You don’t have to pull straight from the warehouse every time. Just pull in more with the data loader in a rawer format, then use SQL code blocks with DuckDB in Markdown to query and iterate more quickly.

Paul Buffa

Then, you can easily adapt queries you’ve honed in a Markdown file to optimize a DuckDB-powered data loader.

Fil likes DuckDB for flexible, efficient data loaders and client-side queries: 

DuckDB is a rising star, which you should use for data loaders. It digests any data source, and is very efficient at every level.

Fil Rivière

So give DuckDB a shot! Learn more about SQL in Markdown, and see an example data loader powered by DuckDB that emits a parquet file.

Tips for troubleshooting data loaders

See logged error messages

When writing data loaders, there are different ways to see logged messages and errors.

First, check for errors returned by the preview server. The preview server watches data loaders and automatically re-runs them when changes are made. Errors thrown during execution are shown in the preview server log

Below, an error returned for a Python data loader (where the variable name should be Birth_Rate, but is incorrectly written as Birth_rate) is shown in Framework’s preview server log:

If you’ve tried to access the output of a data loader on a page, you will also see an error returned there, typically like: 

RuntimeError: Unable to load file: birth-statistics.png

You can create your own log to see what’s returned at useful checkpoints in your data loader. Remember to log messages to standard error, not standard output, so that generated messages aren’t included in the output file. In JavaScript data loaders, for example, use console.warn to log to standard error (rather than console.log, which writes to standard output). 

Check that everything is installed

When you write data loaders, any modules, packages, and libraries used in the loader must be installed.

If you’re getting an error about modules or libraries not existing in the preview server log (like code: ‘MODULE NOT FOUND’), make sure you’ve installed everything you’re using in a data loader — in the right place (e.g. if using a virtual environment).

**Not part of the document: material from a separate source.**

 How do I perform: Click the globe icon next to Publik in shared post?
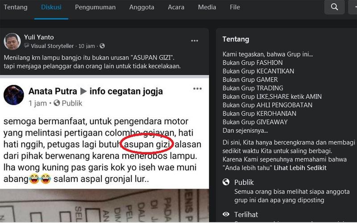tap(57, 103)
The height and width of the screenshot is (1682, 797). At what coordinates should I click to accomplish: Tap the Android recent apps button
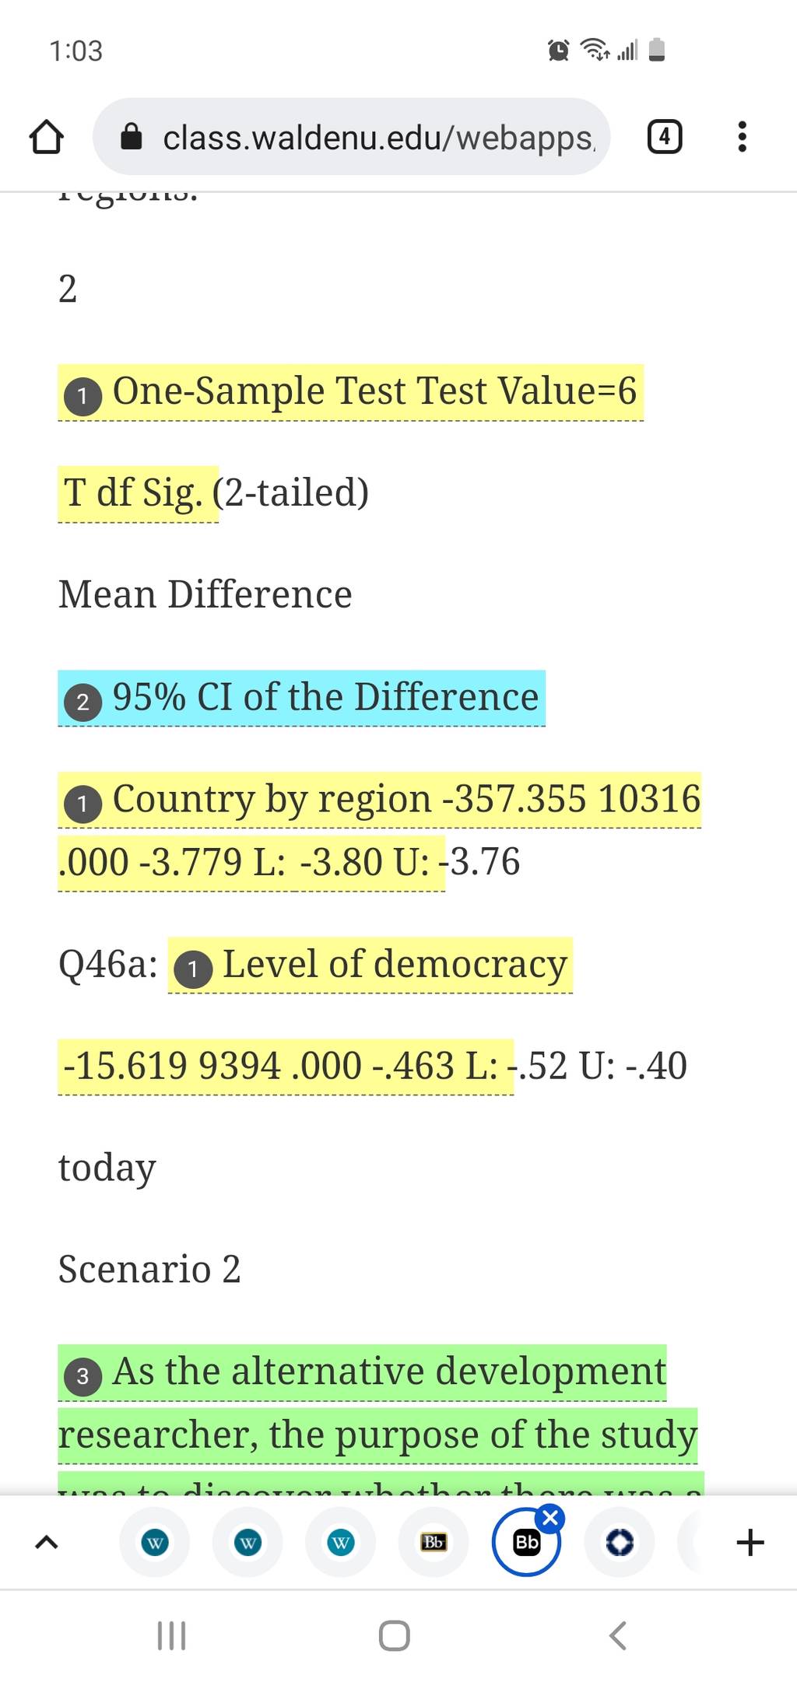pos(171,1635)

Another thing to keep in mind: Framework’s recommended libraries are available out-of-the-box in Markdown files, but they are not implicitly imported in data loaders. For example, you can use D3 functions in JavaScript cells in Markdown without importing D3, but you’ll need to explicitly import it for use in a JavaScript data loader, e.g. with: 

import * as d3 from "d3";

Explore the cache

Files generated by data loaders are stored in the cache at src/.observablehq/cache. That means you can view the files in the cache to explore the outputs.

If you’re struggling to load the output of a data loader in a page, Fil recommends: 

Try opening the file from the cache. If you expect a JSON and it doesn’t open, just open the file in a text editor and see what it spits out.

Fil Rivière

That can be useful for debugging. For example, if you’re expecting to see data in JSON format but you instead see a series of warning messages, you might check to see if you’ve logged messages to standard output instead of standard error.

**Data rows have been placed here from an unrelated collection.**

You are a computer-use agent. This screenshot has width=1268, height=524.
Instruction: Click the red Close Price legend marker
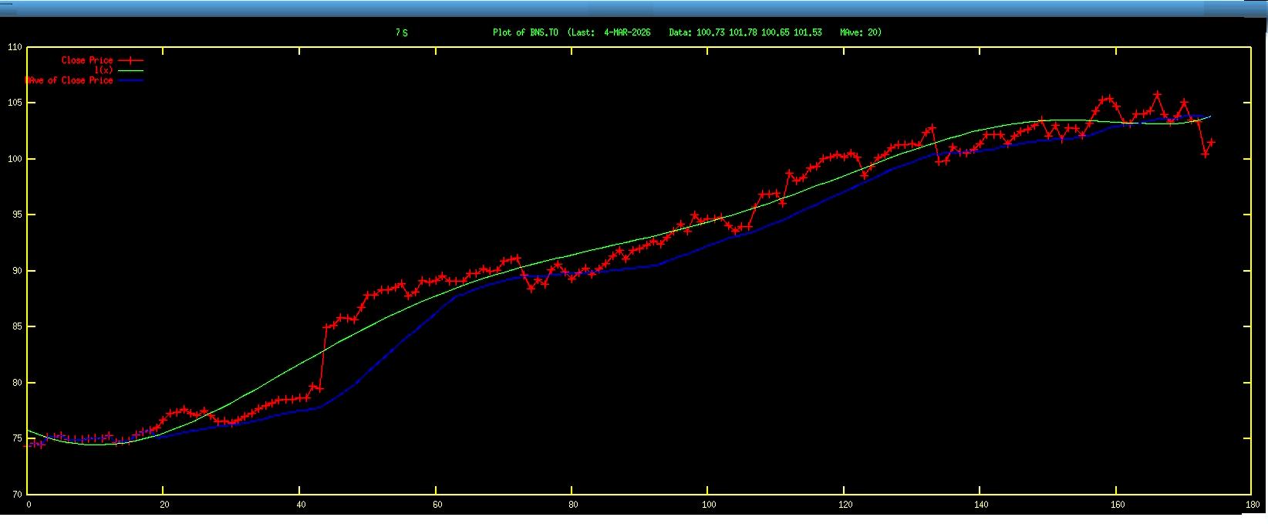coord(130,60)

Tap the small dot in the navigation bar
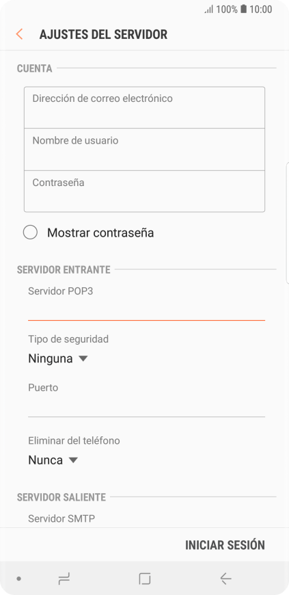tap(18, 579)
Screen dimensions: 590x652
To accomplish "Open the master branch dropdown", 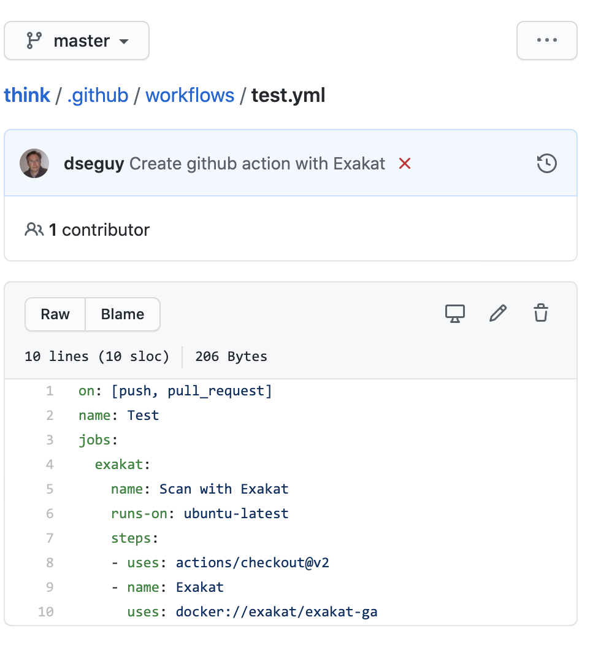I will [x=77, y=41].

Cached file names provide an additional clue. If there is an error during data loader execution, the generated file ends with a numeric identifier and .err suffix. 

The cache below contains three files generated by functional data loaders (birth-statistics.png, chinstrap.json, and magic.json), and two (birth-statistics.png.2015.err, birth-statistics.png.6045.err) from data loaders that exited due to error:

You can force a data loader to re-run during development or on build by deleting the generated output. For example, on Unix machines you can remove entire observablehq/cache directory with rm -rf src/.observablehq/cache. Or, include the file name to remove the output for a single data loader (e.g. rm -f src/.observablehq/cache/chinstrap.json).

Start writing data loaders

We hope these strategies encourage you to take the plunge into writing and troubleshooting data loaders. If you’re new to Observable Framework, we recommend following our Getting started tutorial, which includes a friendly step-by-step introduction to creating and editing your first JavaScript data loader.